Exercise description — Starting from the line containing "Instruction: Click the", give again every line through the end of the entries, word for word. Pictures stay out of the copy.
>>>>>
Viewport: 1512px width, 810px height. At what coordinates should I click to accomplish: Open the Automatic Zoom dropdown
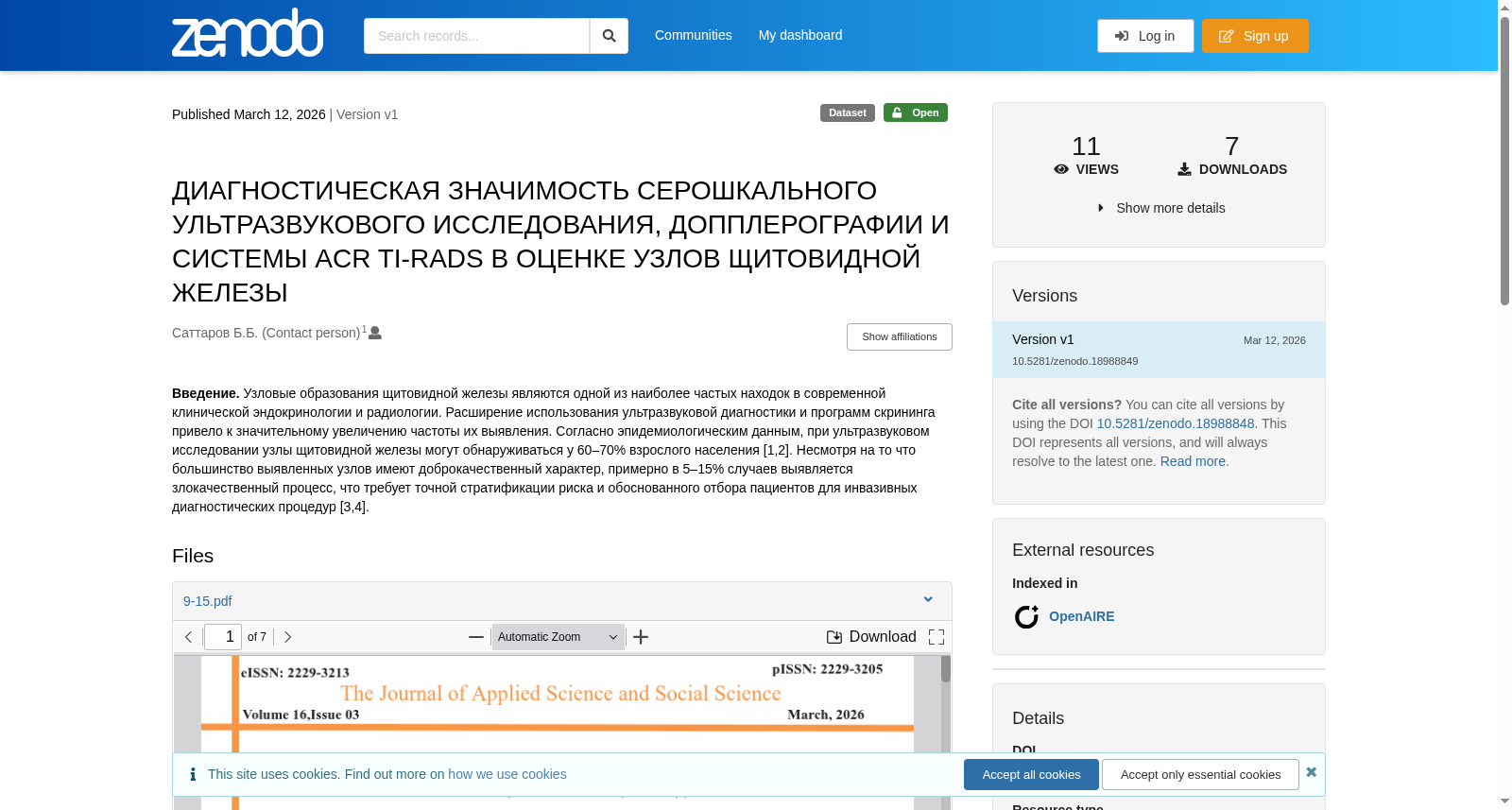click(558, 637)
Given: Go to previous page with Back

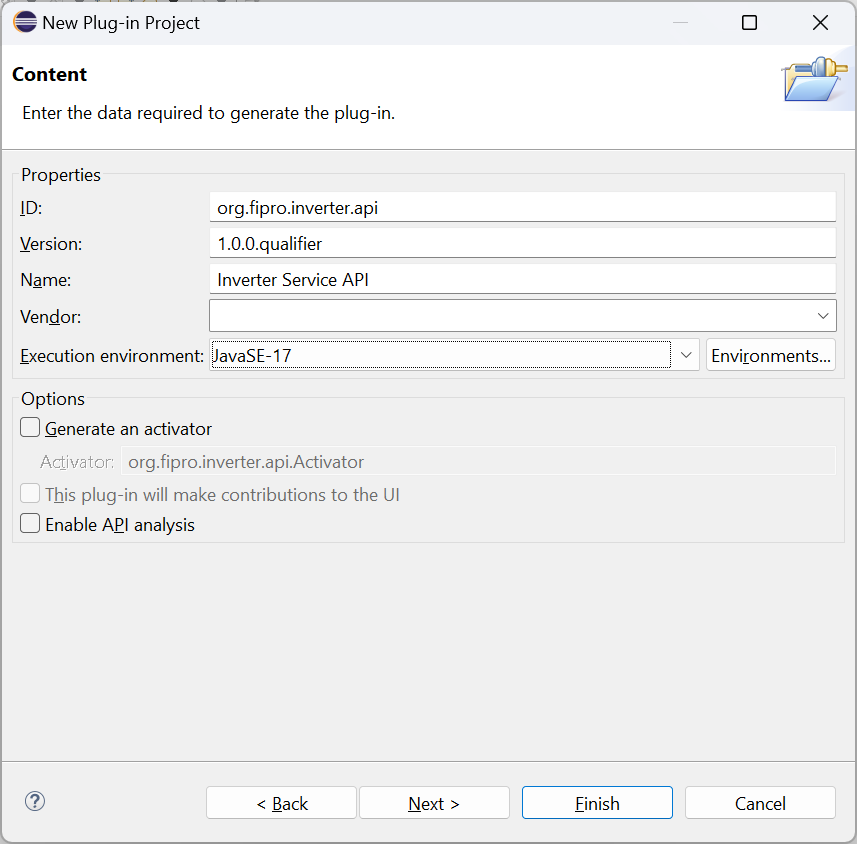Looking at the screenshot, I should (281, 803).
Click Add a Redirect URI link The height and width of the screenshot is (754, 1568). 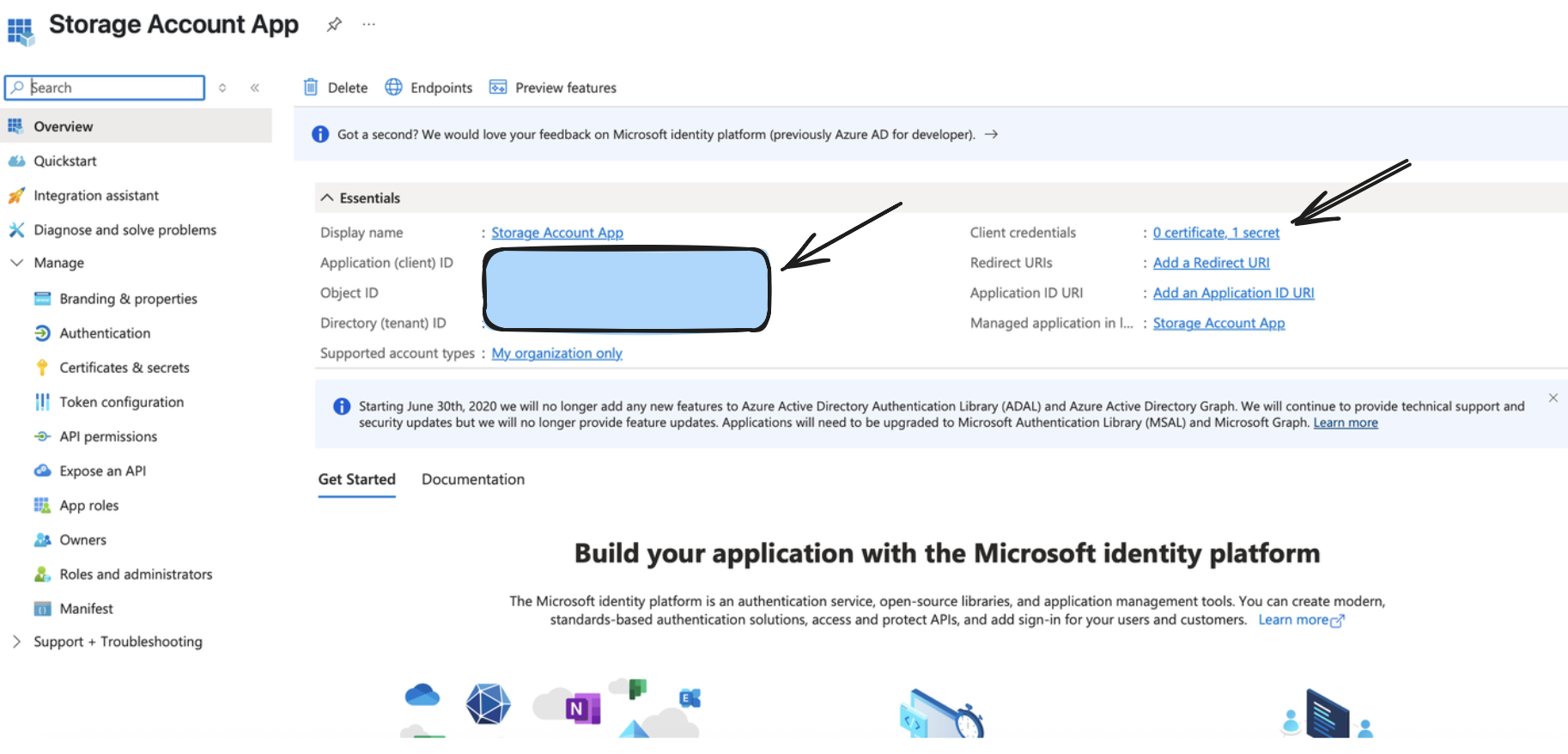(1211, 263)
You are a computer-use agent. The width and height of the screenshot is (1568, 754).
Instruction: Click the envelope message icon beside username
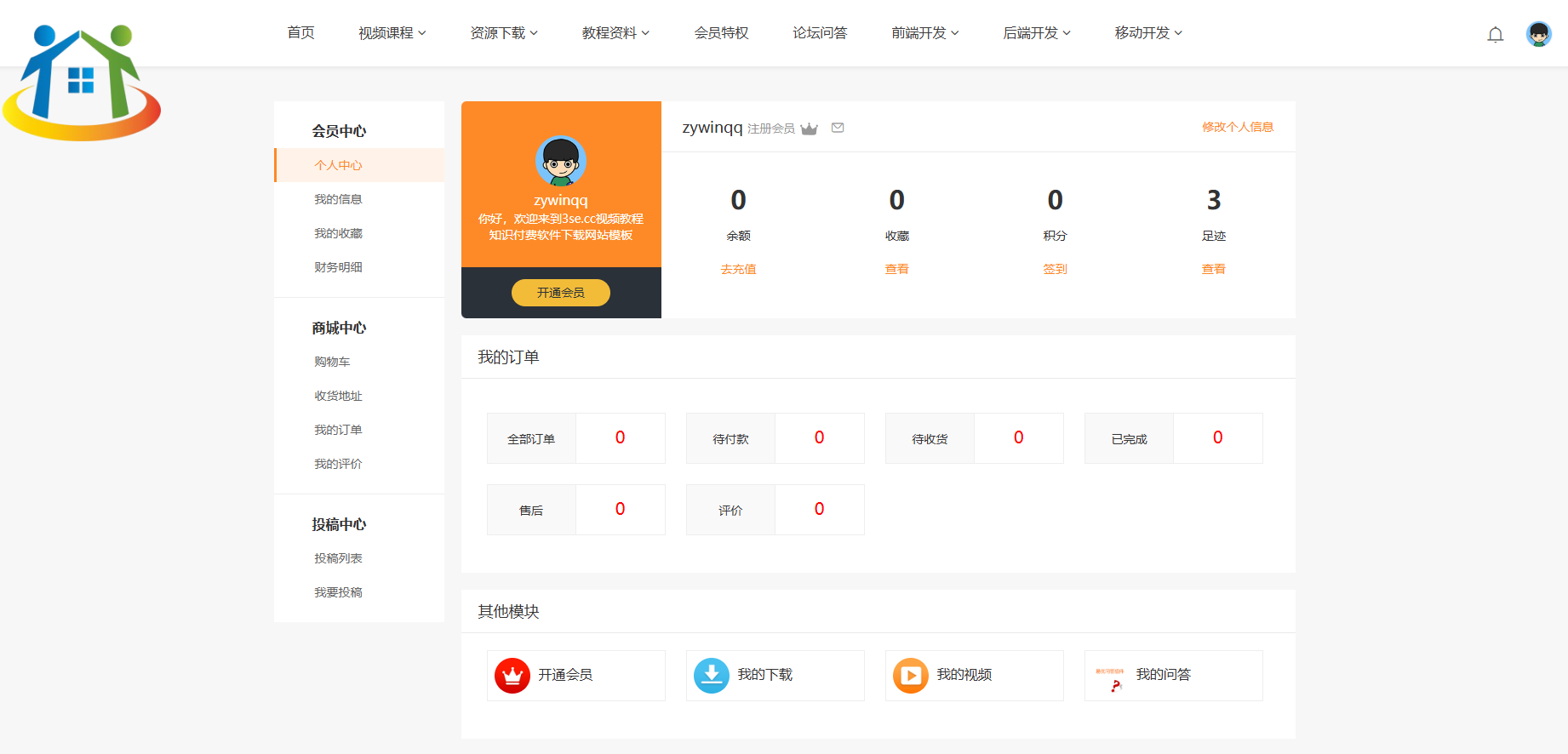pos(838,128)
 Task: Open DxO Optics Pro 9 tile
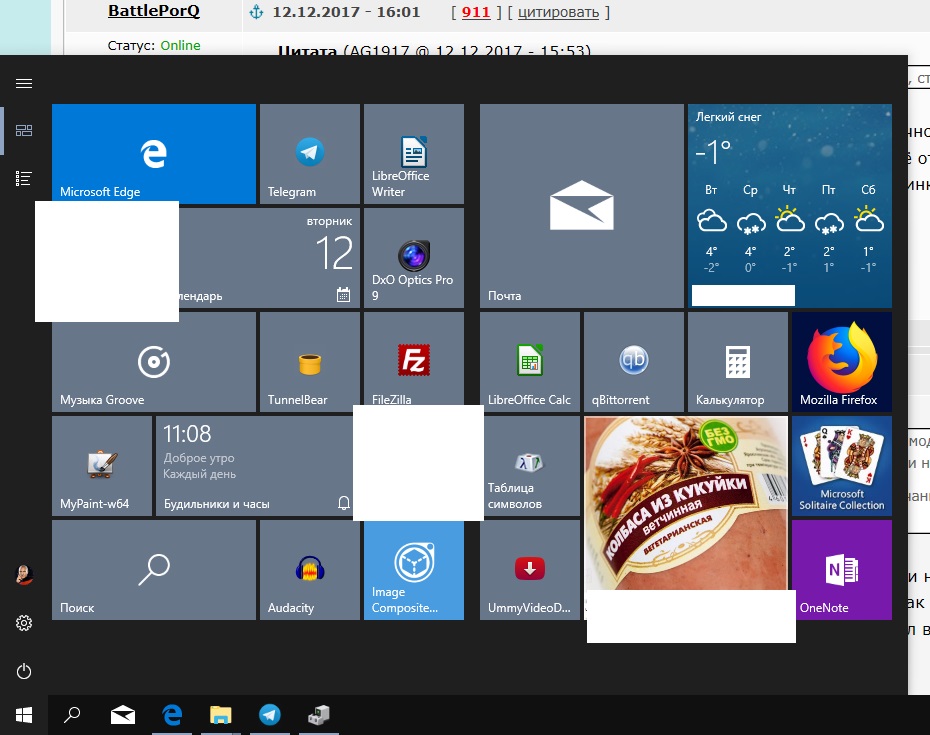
<<<<<
Solved exercise —
Instruction: Click the envelope message icon beside username
pos(838,128)
 Task: Open DxO Optics Pro 9 tile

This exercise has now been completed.